» **Assigned task**
Print the data below exactly, but only the lines from the one containing "Instruction: Open the Window menu" down to the one containing "Task: Open Joseph", inclusive.

» **Data for review**
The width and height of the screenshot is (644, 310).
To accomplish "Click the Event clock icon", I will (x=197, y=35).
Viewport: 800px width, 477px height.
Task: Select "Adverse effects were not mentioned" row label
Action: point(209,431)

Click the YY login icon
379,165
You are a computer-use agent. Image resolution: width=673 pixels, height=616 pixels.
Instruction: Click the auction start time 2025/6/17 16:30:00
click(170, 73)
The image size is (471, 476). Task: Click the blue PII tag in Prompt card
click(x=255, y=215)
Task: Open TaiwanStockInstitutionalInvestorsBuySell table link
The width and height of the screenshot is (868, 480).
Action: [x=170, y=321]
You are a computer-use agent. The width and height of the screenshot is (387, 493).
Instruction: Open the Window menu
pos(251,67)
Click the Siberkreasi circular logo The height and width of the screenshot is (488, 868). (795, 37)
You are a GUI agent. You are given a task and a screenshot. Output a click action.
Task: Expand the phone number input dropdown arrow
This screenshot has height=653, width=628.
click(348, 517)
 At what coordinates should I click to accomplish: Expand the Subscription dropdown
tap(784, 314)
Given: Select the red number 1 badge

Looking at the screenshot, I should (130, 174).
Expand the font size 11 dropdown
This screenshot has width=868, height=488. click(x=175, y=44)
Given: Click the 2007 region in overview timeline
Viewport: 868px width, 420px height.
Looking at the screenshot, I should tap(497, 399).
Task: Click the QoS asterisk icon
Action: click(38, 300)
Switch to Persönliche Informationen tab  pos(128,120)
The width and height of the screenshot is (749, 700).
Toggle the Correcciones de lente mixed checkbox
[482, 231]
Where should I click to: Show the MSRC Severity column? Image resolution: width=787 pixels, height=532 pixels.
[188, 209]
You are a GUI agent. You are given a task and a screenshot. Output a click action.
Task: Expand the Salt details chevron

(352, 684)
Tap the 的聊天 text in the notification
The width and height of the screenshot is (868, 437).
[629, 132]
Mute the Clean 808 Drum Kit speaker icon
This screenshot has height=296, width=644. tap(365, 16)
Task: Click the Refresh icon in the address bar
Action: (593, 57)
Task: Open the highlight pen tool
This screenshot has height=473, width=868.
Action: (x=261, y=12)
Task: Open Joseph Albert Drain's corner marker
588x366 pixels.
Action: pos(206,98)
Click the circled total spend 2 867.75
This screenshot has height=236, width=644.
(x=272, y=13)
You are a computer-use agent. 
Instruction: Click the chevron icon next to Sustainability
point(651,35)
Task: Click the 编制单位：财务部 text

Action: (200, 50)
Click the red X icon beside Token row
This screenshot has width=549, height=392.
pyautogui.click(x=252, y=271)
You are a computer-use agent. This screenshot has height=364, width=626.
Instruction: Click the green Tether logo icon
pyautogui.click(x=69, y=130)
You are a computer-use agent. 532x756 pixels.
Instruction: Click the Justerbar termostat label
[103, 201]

» **Answer area**
Instruction: Open the Window menu
pos(251,67)
Click the Siberkreasi circular logo The height and width of the screenshot is (488, 868). (795, 37)
You are a GUI agent. You are given a task and a screenshot. Output a click action.
Task: Expand the phone number input dropdown arrow
This screenshot has height=653, width=628.
click(348, 517)
 At what coordinates should I click to accomplish: Expand the Subscription dropdown
tap(784, 314)
Given: Select the red number 1 badge

Looking at the screenshot, I should (130, 174).
Expand the font size 11 dropdown
This screenshot has width=868, height=488. click(x=175, y=44)
Given: Click the 2007 region in overview timeline
Viewport: 868px width, 420px height.
Looking at the screenshot, I should tap(497, 399).
Task: Click the QoS asterisk icon
Action: click(38, 300)
Switch to Persönliche Informationen tab  pos(128,120)
The width and height of the screenshot is (749, 700).
Toggle the Correcciones de lente mixed checkbox
[482, 231]
Where should I click to: Show the MSRC Severity column? Image resolution: width=787 pixels, height=532 pixels.
[188, 209]
You are a GUI agent. You are given a task and a screenshot. Output a click action.
Task: Expand the Salt details chevron

(352, 684)
Tap the 的聊天 text in the notification
The width and height of the screenshot is (868, 437).
[629, 132]
Mute the Clean 808 Drum Kit speaker icon
This screenshot has height=296, width=644. tap(365, 16)
Task: Click the Refresh icon in the address bar
Action: (593, 57)
Task: Open the highlight pen tool
This screenshot has height=473, width=868.
Action: (x=261, y=12)
Task: Open Joseph Albert Drain's corner marker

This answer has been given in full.